Como seu tio, Collin de Plancy era originalmente um partidário da liberdade, igualdade e fraternidade, um leitor entusiasmado de Voltaire e um racionalista e cético zeloso; também como seu tio, ele finalmente se veria reconciliado com aquela Igreja que havia rejeitado, embora com um desvio pelos cantos mais sombrios da demonologia. Tal como acontece com as muitas quimeras demoníacas que povoam seu dicionário, Collin de Plancy era uma mistura de partes díspares.
Ele combinou a lógica retilínea de homens como Voltaire e Diderot com as visões ctônicas dos poetas simbolistas e decadentes de uma geração posterior – Rimbaud, Baudelaire e Verlaine, que andavam bêbados pelas ruas chuvosas de Paris segurando suas flores do mal. Collin de Plancy não apenas se convenceu de que os demônios eram reais, mas também desenvolveu um desejo de controlá-los por meio da linguagem, um desejo tão fervoroso quanto o de seus antepassados iluministas de categorizar e definir palavras e ideias em dicionários e enciclopédias.
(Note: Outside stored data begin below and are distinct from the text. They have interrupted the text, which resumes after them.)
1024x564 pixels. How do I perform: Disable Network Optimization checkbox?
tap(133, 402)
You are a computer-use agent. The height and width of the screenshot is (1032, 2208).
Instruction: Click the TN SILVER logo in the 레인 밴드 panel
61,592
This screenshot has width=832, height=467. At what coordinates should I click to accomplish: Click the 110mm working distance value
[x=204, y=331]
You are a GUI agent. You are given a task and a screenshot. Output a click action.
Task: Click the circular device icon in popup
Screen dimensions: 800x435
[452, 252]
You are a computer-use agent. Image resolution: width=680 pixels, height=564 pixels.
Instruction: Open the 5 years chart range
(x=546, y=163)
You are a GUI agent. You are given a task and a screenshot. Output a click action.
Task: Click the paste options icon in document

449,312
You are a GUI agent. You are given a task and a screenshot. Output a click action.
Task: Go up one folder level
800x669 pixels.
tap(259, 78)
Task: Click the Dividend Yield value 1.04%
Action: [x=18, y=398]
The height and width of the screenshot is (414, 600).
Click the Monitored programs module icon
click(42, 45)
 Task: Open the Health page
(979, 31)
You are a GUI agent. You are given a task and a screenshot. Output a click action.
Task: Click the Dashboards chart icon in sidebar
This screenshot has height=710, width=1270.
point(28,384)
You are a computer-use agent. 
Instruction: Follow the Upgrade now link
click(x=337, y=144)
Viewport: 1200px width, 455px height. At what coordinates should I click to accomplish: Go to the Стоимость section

O Dictionnaire abrangeu os interesses de duas épocas. Ele lembra grimórios (manuais práticos de magia) como o Pseudomonarchia Daemonum de Johann Weyer do século XVI, ou a Chave Menor de Salomão do século XVII, tanto quanto os compêndios sistematizados de conhecimento do Iluminismo, como a Enciclopédia de Denis Diderot.